昨日、健保法改正研究会のシンポジウムに参加しました。
個別指導や監査について活発な意見交換がなされており、大変勉強になりました。近時増加傾向にある適時調査についての報告もありました。
適時調査は現時点では、病院(一部地域では有床の診療所)のみということのようですが、今後はその範囲が拡大される可能性もあります。
診療報酬の自主返還を求められた場合、経営に大きな影響を与えることは必至です。
病医院のコンプライアンスが今以上に求められることになりそうです。
用語解説
個別指導
個別指導とは、診療報酬請求等に関する情報提供があった場合や、個別指導をしたが改善が見られない場合になどに行われる個別面談方式の指導です。
個別指導を理由なく拒否したり、個別指導の結果が「要監査」であったりした場合は監査が行われることになります。監査が行われると、注意・戒告といった措置や、最悪の場合は指定取消の処分を受ける可能性があります。
診療報酬の自主返納
個別指導の結果、厚生局が不当な請求と判断したものについて、自主的に診療報酬を返還するよう求められます。
建前上は任意の返還を求めるものですが、拒否した場合には、再指導だけでなく、監査や保険医・保険医療機関の指定取消しといった処分が後に控えていることから事実上返還せざるを得ず、クリニックの経営に大きな影響を与えます。
本ブログについての質問と回答・解説
Q. 最近の個別指導の状況はどのようになっているのでしょうか?
A. 令和4年7月6日時点において厚生労働省が公表している最新の情報は令和2年度についてのもので、個別指導の件数等は以下のとおりです。
- ■個別指導 1,797件(対前年度比 2,918件減)
- ■特徴等
- 令和2年度は、新型コロナウイルス感染症の感染拡大防止の観点から、個別指導、新規個別指導及び適時調査の実施の見合わせ等を行っていたため、実施件数が前年度比で大幅に減少しています。
- 令和2年度は新型コロナウイルスの影響で個別指導件数も激減しています。
- しかし、平成27年~平成30年にかけて個別指導件数は毎年増加傾向にあり、令和元年には微減したもののそれでも4,700件を超えていました。そのため、新型コロナウイルス感染が落ち着いてくれば、また個別指導件数は4700件/年ちかくまで増えると考えられます。
Q. 個別指導を受けた場合は、必ず返還金を支払わなければならないのでしょうか?
A.
- 個別指導の結果、特に問題がないと判断された場合は返還金を支払う必要がありません。

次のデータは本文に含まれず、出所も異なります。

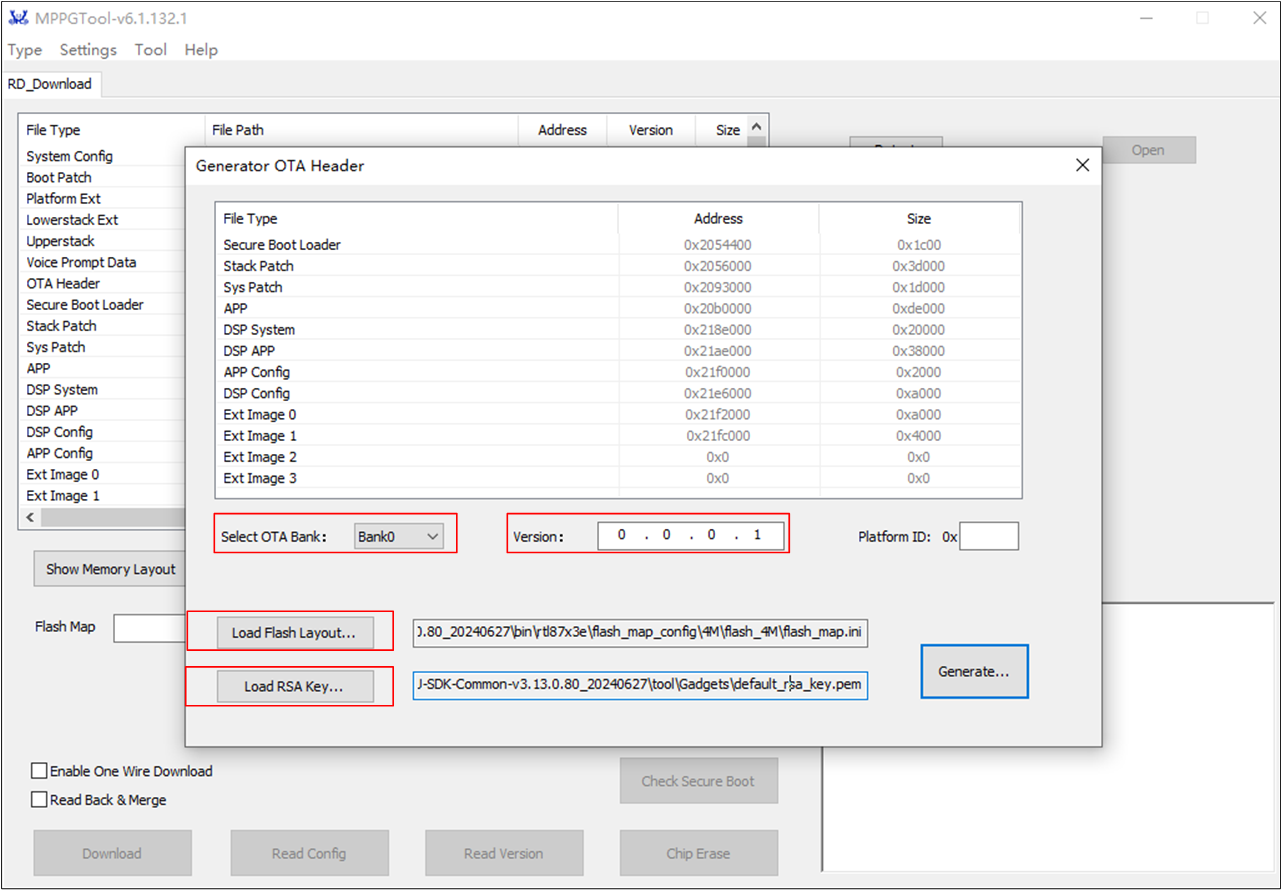1282x890 pixels.
Task: Open the Settings menu
Action: pyautogui.click(x=88, y=50)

- 一方で、不適切な診療報酬請求があったと判断されると、自主的に返還金を支払うよう求められます。その場合は、対象となったレセプトの内容を医療機関が自主点検して、過大に請求していた診療報酬分を該当する保険者へ直接返還する(または次回以降の診療報酬から控除する)ことになります。
- 実は、この返還金の支払いは法律上の義務ではありません。厚生大臣はあくまで任意に返還することを求めているのです。しかし実際にはほとんどの医療機関が自主返還に応じており、厚生大臣による返還の求めは「事実上の返還の強制」となっているのが現状です。

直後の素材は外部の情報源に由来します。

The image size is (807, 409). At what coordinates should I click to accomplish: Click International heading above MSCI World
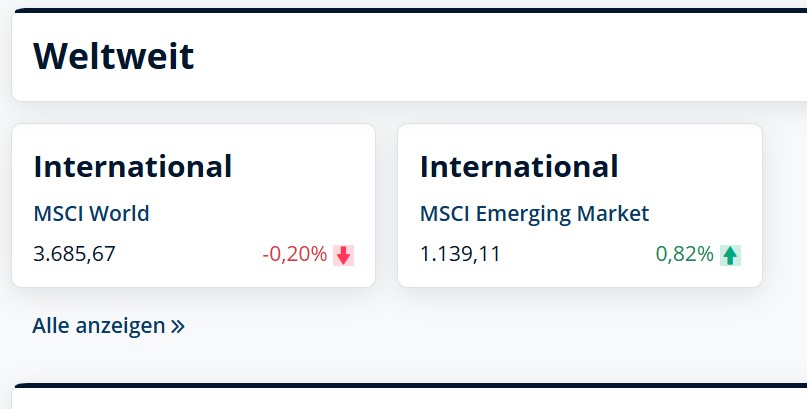click(x=133, y=167)
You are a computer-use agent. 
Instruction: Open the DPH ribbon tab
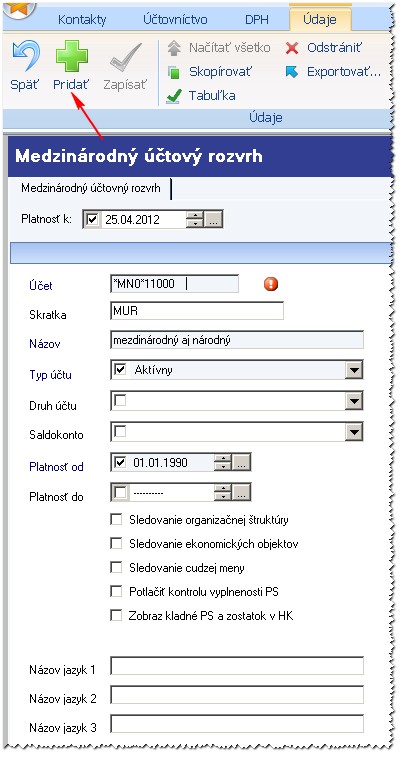point(257,19)
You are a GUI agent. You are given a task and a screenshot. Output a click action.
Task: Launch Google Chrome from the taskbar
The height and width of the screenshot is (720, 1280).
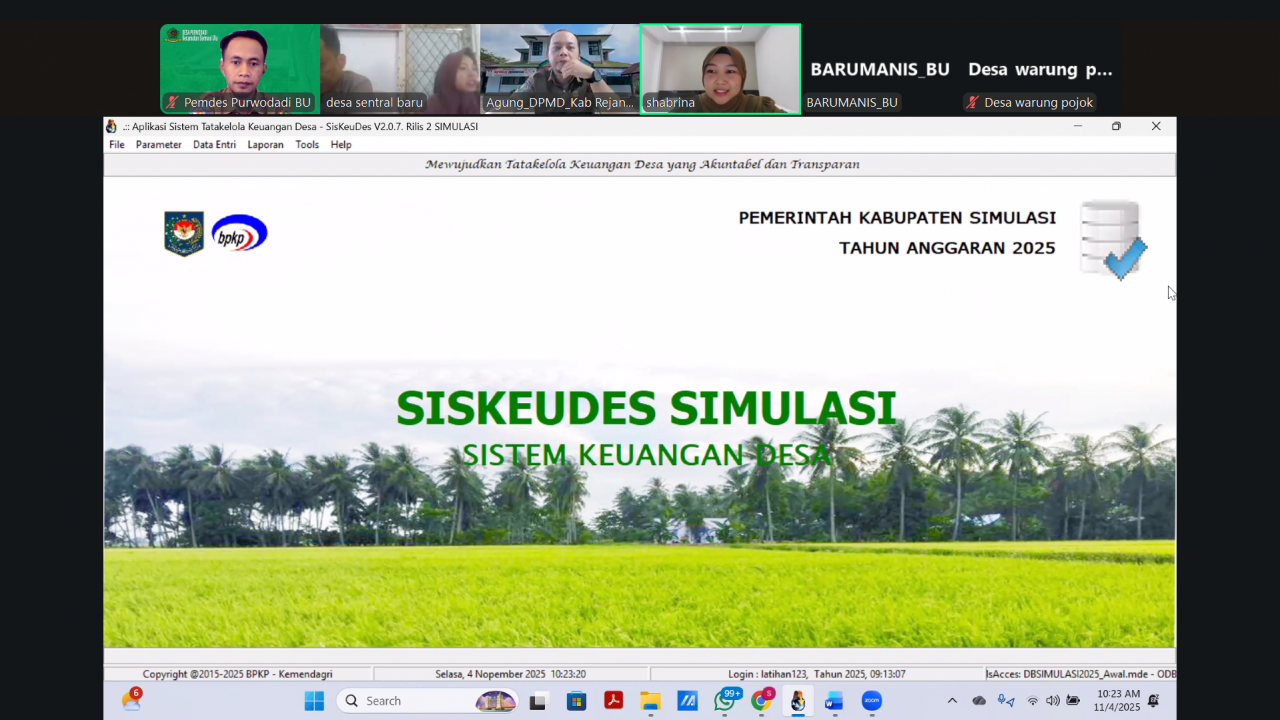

Q. カルテの記載について気を付けたほうがいい点を教えてください。
A. 以下の点は個別指導で指摘されやすいので気を付けてください。
- 病名の整理をきちんと行う(疑い病名から確定病名への変更、転帰等)
- 自費診療と保険診療で診療録を分ける
- 保険医療機関及び保険医療養担当規則の様式第1号(1)の1~3をきちんと作成する
- 診療録の修正については、修正前の内容がわかるよう二重線で行う
- また、指導管理料の算定に必要な事項(指導・管理内容や治療計画等)の記載が全くなかったり、読めなかったりする場合は多額の返還金を求められる場合があるのでこの点も注意が必要です。